Fears of a threat to humanity have prompted key players in artificial intelligence to call for the suspension of powerful AI system training.
They have signed an open letter warning of potential risks and claiming that the race to develop AI systems has gotten out of hand.
Elon Musk, CEO of Twitter, is among those who want AI training above a certain capacity to be suspended for at least six months.
Steve Wozniak, co-founder of Apple, and some DeepMind researchers also signed on.
OpenAI, the firm behind ChatGPT, recently announced GPT-4 – a cutting-edge technology that has impressed observers with its capacity to perform tasks like answering queries about objects in photos.
The letter, from the Future of Life Institute and signed by the luminaries, requests that development be temporarily paused at that level, warning of the risks that future, more advanced systems may bring.
It states that “AI systems with human-competitive intelligence can pose substantial hazards to society and humanity.”
The Future of Life Institute is a non-profit organization whose purpose is to “direct transformative technologies away from extreme, large-scale hazards and toward life-benefiting applications.”
Elon Musk, the founder of Twitter and the CEO of Tesla, is named as an external adviser to the organization.
According to the letter, advanced AIs must be developed with caution, but “recent months have seen AI labs caught in an out-of-control rush to develop and deploy ever more powerful digital minds that no one – not even their creators – can understand, anticipate, or reliably control.”
The letter cautions that AIs could contaminate information channels and automate job replacement.
Is the world ready for the impending AI storm?
The letter comes in the wake of a recent analysis by investment firm Goldman Sachs, which stated that while AI was expected to enhance productivity, millions of jobs might be automated.
Some experts, though, told the BBC that the impact of AI on the labor market was difficult to anticipate.
Outwitted and rendered obsolete
More speculatively, the letter wonders, “Should we construct nonhuman minds that could eventually outnumber, smarter, obsolete [sic], and replace us?”
“AI systems pose significant risks to democracy through weaponized disinformation, to employment through displacement of human skills, and to education through plagiarism and demotivation,” said Stuart Russell, a computer-science professor at the University of California, Berkeley and a signatory to the letter.

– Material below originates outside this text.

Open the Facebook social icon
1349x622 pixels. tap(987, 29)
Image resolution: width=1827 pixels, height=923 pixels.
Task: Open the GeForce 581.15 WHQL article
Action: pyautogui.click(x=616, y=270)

And in the future, sophisticated AI’s may represent a “more broad challenge to human authority over our civilization”.
“Taking reasonable safeguards is a minor price to pay in the long term to reduce these hazards,” Prof Russell noted.
But Princeton computer-science professor Arvind Narayanan criticized the letter of focusing on “speculative, futuristic risk, neglecting the version of the problem that is now impacting people”.
‘Be patient.’
In a recent blog post included in the letter, OpenAI warns of the dangers of carelessly developing artificial general intelligence (AGI): “A misaligned superintelligent AGI might bring grievous harm to the planet; an autocratic state with a decisive superintelligence lead could do the same.”
“At certain junctures, coordination across AGI initiatives to slow down will likely be important,” the business concluded.
OpenAI has not publicly responded to the letter, but the BBC has asked the company whether it supports the proposal.
Mr Musk was a co-founder of OpenAI, though he resigned from the organization’s board several years ago and has been criticism of its present course.
Tesla’s autonomous driving functions, like most similar systems, rely on AI technology.
The letter requests that AI labs “immediately cease training of AI systems more capable than GPT-4 for at least six months.”
If such a delay cannot be implemented promptly, governments should step in and impose a moratorium, according to the report.
“New and capable AI regulatory authorities” would also be required.
A number of proposals for technology regulation have recently been put up in the US, UK, and EU, although the UK has ruled out a dedicated regulator for AI.